Esse é o nome de uma música do rapper Tone Loc, que, fiquei sabendo recentemente, fez muito sucesso nos anos 1990. Eu ouvira a canção pela primeira vez na noite anterior, em bar de caraoquê. Por mais que eu tentasse parar de pensar na música, a letra da canção não saía da minha cabeça.
Eu passei quase dois dias até conseguir finalmente esquecer a música. A pesquisadora Vicky Williamson, especializada em psicologia da música, resolveu estudar o fenômeno de músicas que grudam na cabeça depois de perceber que havia pouca literatura científica sobre o assunto.
Ela descobriu que há diversos termos diferentes em inglês usados pelos cientistas para descrever o fenômeno: “stuck-song syndrome” (ou síndrome da canção empacada), “sticky music” (canção pegajosa), “cognitive itch” (coceira cognitiva) ou “earworm” (verme de ouvido).
Williamson participou de um programa de rádio da BBC perguntando aos ouvintes quais “músicas pegajosas” estavam os afligindo recentemente. Ela também reuniu relatos e experiências em uma pesquisa feita no seu site. Estresse Com base nesses dados, ela chegou a alguns resultados surpreendentes.
“Quando analisei mais de mil canções pegajosas, percebi que apenas meia dúzia havia sido citada mais de uma vez – o que mostra quão heterogênea foi a resposta das pessoas. É um fenômeno muito individual”, diz Williamson. Hoje a pesquisadora já possui mais de 2,5 mil relatos.
Ela diz que algumas músicas são mais pegajosas simplesmente por estarem em evidência em filmes e seriados de televisão. É o caso da canção Don”t Stop Believing, do conjunto Foreigner, que no começo da sua pesquisa era uma das mais citadas. Na época, a música havia voltado às paradas graças ao seu uso no musical americano Glee.
A psicóloga passou então a tentar entender quais mecanismos desencadeiam o fenômeno.

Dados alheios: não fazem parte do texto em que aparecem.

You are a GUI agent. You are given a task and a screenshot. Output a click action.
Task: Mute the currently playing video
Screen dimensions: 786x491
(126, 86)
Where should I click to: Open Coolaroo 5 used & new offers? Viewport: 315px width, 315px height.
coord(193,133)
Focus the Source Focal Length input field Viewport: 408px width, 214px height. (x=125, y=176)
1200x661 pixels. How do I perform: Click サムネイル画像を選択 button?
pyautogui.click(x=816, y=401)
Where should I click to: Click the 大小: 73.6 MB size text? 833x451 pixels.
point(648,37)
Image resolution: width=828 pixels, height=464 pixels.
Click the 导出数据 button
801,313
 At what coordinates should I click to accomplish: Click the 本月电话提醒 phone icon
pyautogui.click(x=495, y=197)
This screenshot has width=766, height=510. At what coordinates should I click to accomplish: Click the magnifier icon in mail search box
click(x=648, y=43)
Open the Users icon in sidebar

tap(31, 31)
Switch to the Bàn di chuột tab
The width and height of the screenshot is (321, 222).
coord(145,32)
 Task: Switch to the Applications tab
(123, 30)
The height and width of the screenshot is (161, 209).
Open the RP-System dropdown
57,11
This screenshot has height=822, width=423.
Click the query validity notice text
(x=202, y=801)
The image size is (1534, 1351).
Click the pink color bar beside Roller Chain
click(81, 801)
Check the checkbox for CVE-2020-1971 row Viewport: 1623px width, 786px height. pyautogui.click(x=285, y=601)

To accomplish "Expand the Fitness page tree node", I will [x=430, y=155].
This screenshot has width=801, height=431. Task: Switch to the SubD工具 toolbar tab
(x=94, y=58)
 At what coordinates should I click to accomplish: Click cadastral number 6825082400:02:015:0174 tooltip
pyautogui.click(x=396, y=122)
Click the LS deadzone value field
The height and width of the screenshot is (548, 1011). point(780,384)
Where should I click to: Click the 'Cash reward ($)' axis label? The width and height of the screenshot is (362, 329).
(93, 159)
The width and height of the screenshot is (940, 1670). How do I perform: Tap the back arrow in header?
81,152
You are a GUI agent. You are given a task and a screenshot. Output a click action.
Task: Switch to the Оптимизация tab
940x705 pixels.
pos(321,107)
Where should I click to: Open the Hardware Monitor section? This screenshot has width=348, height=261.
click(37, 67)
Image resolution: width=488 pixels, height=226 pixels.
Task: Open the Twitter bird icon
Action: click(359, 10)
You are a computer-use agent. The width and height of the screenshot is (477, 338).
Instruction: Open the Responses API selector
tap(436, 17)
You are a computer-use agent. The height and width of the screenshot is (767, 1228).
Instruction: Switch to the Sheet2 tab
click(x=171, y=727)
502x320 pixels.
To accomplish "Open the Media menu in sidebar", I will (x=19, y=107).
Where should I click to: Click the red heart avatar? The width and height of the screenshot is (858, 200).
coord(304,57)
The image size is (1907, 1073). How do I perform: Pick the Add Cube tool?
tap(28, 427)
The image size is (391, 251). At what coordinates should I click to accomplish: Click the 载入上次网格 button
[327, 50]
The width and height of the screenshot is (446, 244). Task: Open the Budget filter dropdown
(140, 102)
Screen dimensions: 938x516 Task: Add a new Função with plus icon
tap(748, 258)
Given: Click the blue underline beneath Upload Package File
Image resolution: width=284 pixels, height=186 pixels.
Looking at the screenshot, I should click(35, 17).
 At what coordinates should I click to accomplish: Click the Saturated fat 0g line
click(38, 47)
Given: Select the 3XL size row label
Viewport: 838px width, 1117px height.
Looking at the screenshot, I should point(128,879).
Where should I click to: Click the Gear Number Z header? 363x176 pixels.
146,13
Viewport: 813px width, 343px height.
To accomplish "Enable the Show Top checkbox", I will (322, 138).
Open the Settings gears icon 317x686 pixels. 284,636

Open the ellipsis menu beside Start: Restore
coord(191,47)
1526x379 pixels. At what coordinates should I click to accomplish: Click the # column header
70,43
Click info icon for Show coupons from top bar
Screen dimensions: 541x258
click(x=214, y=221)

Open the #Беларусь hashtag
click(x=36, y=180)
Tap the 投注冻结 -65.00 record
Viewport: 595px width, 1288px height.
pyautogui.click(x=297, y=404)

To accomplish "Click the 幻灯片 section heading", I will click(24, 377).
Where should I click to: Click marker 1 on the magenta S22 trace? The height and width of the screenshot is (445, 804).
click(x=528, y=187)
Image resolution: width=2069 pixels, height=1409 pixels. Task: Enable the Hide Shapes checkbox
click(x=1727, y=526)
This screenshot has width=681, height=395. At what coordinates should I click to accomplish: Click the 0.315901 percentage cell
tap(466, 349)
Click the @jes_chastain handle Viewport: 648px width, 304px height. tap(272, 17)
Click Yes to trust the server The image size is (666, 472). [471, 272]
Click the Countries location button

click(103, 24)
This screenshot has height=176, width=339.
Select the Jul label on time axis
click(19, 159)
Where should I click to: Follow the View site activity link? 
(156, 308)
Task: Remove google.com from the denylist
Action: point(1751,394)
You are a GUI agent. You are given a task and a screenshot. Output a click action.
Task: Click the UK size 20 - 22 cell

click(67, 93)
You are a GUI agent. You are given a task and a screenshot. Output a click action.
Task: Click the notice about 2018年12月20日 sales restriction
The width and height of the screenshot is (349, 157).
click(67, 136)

O primeiro dos fatores é a exposição. A música precisa ter sido ouvida recentemente. Outro é a repetição: quanto mais frequente a música toca, maior é a chance de ela grudar na cabeça de quem ouve.
No entanto, muitas músicas podem ser “despertadas” por memórias ou ambientes ao nosso redor. Williamson explica que passou por esse tipo de experiência quando viu uma caixa de sapatos antiga em seu escritório. “A caixa era de uma loja chamada Faith. Só de ler essa palavra, minha cabeça percorreu uma trilha de memórias até chegar à canção Faith, de George Michael.
Dali em diante, eu passei o resto da tarde com a música na cabeça”, conta a pesquisadora, que resolveu tirar a caixa do escritório. Outro fator é o estresse. Uma das entrevistadas disse que quando ela tinha 16 anos – durante uma época de exames escolares estressantes – ela ficou com a música “Nathan Jones” do Bananarama em sua cabeça por dias.
Agora, a entrevistada diz ouvir a música em sua cabeça toda vez que vive algum momento de estresse. Memória musical Há algumas teorias que tentam explicar por que uma música gruda na cabeça das pessoas. Williamson diz que isso pode ser parte de um fenômeno mais amplo, conhecido como memória involuntária.
Outra manifestação de memória involuntária é quando alguém fica com vontade de comer algo por se lembrar de uma comida. Há uma série de motivos que fazem com que isso aconteça também na música. Primeiro pela música ser um estímulo multi-sensorial, que é sensível a vários fatores externos.
“Segundo porque a música é codificada de forma muito pessoal e emocional, e sabemos que tudo que é codificado com conotações pessoais e emocionais é mais fácil de ser lembrado pela memória”, afirma Williamson. Outros especialistas sugerem que o fenômeno é explicado pela forma como os humanos se desenvolveram.
“Por um longo período, nós precisávamos lembrar informações do tipo: onde fica o poço mais próximo, que tipos de comidas são venenosas e como tratar feridas para evitar infecções”, diz Daniel Levitin, da Universidade McGill, de Montreal, especialista em neurociência da música.
Como a escrita só foi inventada há cinco mil anos, enquanto os humanos existem há 200 mil anos, a música foi usada por muito tempo como técnica de memorização, explica Levitin. Essa prática, segundo ele, continua até hoje, sobretudo em culturas com forte tradição oral. Levitin diz que a combinação de ritmos, rimas e melodia faz com que músicas sejam mais fáceis de se memorizar do que apenas palavras.
Aos que querem se livrar de uma canção pegajosa, Levitin sugere: “Pense em outra música, que talvez possa expulsar a canção da sua cabeça”. Vicky Williamson está buscando a melhor “cura” para músicas grudentas. Uma das táticas que ela tem explorado é praticar outras atividades, como palavras-cruzadas ou corrida.